Stellen Sie die Zeilen von der Zeile mit „on the fourth“ bis einschließlich der Zeile mit „at (925, 216).“ als JSON-Liste von Zeichenketten dar, eine Zeichenkette je Zeile. Leerzeilen entfallen.

Daten zu Klickzielen
● ● ● ● ●

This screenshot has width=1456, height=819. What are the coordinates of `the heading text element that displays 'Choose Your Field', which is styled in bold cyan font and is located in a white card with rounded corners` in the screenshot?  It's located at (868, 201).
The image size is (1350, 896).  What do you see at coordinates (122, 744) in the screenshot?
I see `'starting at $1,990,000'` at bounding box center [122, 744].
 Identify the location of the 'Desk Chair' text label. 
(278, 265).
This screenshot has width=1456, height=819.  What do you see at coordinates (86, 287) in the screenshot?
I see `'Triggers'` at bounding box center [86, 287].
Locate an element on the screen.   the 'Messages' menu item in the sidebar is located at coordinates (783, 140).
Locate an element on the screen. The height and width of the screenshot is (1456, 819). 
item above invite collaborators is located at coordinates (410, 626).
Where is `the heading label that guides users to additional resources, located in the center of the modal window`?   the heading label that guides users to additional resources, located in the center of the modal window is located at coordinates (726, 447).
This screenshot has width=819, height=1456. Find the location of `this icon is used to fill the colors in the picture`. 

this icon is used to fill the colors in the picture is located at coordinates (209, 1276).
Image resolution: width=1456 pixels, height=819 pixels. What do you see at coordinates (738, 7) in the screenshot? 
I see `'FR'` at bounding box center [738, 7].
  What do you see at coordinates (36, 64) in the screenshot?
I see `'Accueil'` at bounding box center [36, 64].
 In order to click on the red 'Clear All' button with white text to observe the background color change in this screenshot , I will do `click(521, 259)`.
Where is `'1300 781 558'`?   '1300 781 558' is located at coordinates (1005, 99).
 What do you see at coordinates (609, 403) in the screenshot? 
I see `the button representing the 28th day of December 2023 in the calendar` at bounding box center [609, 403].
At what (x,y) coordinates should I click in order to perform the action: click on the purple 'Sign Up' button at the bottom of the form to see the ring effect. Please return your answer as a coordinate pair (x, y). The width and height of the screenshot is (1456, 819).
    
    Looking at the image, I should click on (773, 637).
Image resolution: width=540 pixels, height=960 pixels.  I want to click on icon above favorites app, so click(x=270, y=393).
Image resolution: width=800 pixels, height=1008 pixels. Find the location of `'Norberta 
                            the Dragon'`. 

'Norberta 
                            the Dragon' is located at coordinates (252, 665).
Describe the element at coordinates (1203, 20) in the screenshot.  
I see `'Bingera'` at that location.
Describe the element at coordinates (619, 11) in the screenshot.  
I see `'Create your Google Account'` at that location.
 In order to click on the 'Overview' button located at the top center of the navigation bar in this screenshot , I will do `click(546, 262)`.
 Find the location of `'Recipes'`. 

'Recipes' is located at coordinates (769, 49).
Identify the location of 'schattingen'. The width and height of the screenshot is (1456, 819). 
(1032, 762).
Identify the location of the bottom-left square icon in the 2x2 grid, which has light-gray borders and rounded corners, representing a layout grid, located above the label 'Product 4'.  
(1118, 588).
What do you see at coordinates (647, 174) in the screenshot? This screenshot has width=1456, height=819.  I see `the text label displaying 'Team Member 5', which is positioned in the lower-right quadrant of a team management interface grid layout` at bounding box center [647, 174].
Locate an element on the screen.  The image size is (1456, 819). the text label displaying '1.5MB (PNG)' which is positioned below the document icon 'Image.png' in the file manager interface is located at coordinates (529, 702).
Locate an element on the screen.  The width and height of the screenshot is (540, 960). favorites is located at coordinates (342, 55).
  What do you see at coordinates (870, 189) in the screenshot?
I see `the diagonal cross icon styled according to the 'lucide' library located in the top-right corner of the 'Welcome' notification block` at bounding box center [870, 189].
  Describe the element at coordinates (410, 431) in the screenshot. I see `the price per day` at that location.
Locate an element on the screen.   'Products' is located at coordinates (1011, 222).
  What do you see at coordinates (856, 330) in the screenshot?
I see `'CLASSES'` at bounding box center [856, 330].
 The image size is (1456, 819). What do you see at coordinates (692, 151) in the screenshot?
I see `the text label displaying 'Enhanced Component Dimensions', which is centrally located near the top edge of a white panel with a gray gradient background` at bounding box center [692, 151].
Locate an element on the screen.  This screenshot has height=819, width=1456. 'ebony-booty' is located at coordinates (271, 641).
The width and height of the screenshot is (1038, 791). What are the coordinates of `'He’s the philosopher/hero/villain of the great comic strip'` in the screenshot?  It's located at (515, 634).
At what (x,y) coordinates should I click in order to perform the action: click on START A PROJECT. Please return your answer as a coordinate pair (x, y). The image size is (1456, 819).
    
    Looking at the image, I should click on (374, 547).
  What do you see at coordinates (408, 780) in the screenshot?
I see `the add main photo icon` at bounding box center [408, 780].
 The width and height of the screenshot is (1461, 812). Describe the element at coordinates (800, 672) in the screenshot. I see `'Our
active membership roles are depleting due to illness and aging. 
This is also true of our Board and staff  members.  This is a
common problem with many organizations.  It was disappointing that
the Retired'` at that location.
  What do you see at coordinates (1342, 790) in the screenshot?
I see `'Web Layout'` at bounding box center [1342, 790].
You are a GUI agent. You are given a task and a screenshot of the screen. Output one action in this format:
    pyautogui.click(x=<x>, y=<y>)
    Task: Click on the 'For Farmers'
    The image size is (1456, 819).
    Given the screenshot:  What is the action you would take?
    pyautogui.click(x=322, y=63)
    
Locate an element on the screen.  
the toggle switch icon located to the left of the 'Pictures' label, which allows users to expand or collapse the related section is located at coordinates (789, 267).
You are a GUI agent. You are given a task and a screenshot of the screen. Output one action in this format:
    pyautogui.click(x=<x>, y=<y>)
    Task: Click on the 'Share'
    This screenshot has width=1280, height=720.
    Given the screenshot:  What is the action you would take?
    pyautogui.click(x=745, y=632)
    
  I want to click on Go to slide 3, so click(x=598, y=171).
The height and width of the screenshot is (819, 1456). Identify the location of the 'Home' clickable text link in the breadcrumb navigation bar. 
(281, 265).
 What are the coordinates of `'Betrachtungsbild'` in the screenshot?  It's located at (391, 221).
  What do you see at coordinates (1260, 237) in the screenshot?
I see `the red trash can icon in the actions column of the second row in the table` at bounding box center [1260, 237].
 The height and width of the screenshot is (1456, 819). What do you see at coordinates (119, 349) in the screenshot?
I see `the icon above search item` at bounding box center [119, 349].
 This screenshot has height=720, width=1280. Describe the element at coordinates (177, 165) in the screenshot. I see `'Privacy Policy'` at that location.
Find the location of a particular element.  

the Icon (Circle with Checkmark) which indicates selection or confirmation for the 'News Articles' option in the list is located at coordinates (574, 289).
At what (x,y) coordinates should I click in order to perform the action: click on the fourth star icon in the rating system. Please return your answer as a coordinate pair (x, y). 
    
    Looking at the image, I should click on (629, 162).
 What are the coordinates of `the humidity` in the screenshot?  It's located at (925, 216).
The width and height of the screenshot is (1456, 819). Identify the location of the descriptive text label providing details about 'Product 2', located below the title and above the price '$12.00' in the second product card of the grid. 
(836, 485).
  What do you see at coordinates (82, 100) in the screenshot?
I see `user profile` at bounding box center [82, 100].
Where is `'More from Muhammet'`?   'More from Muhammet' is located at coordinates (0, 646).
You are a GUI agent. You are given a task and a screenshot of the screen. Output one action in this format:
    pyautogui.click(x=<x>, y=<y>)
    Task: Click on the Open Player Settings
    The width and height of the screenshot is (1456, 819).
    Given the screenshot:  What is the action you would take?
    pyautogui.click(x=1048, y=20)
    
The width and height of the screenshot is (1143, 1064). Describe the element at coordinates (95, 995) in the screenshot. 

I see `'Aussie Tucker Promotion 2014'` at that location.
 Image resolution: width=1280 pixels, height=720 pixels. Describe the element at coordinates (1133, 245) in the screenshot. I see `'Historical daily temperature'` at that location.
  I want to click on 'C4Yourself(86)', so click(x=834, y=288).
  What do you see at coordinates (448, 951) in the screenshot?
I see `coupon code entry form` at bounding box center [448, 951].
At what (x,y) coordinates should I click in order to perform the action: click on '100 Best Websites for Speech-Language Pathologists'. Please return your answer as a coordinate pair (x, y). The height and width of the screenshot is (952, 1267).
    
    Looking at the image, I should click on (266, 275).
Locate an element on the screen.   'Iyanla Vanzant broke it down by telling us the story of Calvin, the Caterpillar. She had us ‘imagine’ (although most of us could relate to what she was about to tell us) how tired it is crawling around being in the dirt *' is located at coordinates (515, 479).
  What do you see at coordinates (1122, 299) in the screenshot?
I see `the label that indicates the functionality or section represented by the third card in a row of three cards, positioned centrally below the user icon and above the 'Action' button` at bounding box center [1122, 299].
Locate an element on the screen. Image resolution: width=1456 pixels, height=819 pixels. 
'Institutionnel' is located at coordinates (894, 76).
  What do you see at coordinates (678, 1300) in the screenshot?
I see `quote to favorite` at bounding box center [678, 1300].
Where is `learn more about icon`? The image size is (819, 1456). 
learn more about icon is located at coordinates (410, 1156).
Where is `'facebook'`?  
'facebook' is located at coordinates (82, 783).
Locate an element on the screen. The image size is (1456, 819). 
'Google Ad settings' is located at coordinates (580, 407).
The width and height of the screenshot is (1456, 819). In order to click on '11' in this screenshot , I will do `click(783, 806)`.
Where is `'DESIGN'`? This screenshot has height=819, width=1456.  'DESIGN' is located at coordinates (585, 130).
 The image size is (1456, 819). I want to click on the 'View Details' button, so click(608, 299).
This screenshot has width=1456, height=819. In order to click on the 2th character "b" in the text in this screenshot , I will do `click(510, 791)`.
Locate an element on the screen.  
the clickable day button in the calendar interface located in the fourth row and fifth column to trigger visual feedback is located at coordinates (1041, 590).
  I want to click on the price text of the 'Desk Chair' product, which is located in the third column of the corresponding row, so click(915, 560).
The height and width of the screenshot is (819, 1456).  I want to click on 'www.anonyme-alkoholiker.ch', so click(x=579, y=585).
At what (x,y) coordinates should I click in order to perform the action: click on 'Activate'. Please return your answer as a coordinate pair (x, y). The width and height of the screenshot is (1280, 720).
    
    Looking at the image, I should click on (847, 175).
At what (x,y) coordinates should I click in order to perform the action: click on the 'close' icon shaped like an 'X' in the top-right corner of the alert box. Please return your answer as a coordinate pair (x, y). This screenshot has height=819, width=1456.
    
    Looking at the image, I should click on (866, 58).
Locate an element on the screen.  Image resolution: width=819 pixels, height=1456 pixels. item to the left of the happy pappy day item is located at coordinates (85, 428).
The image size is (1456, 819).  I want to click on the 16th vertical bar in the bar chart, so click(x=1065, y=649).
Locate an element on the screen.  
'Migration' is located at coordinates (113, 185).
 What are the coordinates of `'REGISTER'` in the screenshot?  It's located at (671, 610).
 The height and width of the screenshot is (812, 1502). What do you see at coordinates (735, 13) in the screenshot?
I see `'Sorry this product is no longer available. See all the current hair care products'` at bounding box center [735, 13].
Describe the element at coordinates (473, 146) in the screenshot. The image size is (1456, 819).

● ● ● ● ●

## Lösung:
[
  "At what (x,y) coordinates should I click in order to perform the action: click on the fourth star icon in the rating system. Please return your answer as a coordinate pair (x, y). ",
  "    Looking at the image, I should click on (629, 162).",
  " What are the coordinates of `the humidity` in the screenshot?  It's located at (925, 216)."
]